## Extracted information:
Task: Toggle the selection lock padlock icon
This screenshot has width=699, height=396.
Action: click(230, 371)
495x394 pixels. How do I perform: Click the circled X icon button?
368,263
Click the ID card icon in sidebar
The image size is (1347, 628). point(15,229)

--

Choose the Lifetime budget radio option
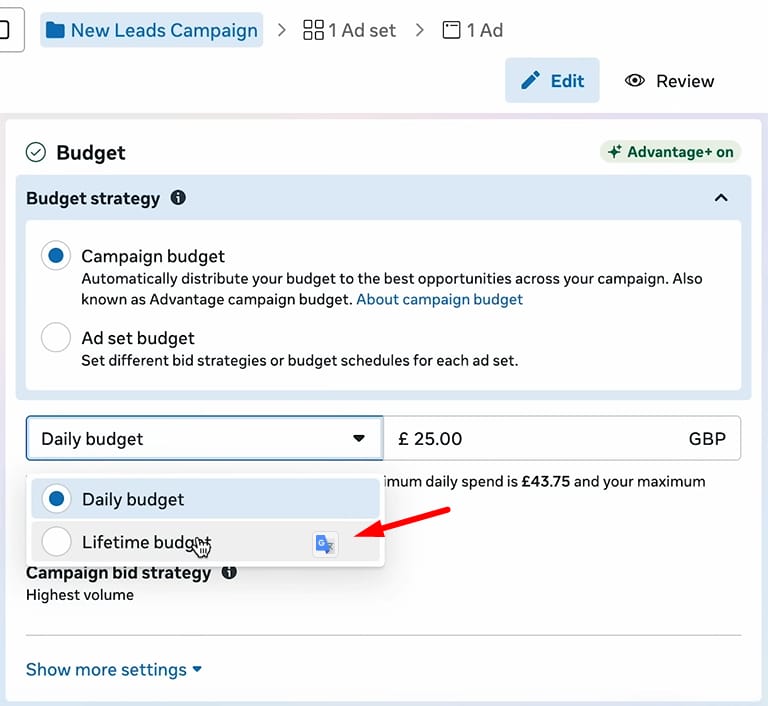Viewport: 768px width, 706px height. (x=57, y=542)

## Task description:
Duplicate the data from the line containing "495x394 pixels. How" through the line containing "The image size is (1347, 628). point(15,229)", inclusive, and reproduce only those lines.

## Solution to this exercise:
495x394 pixels. How do I perform: Click the circled X icon button?
368,263
Click the ID card icon in sidebar
The image size is (1347, 628). point(15,229)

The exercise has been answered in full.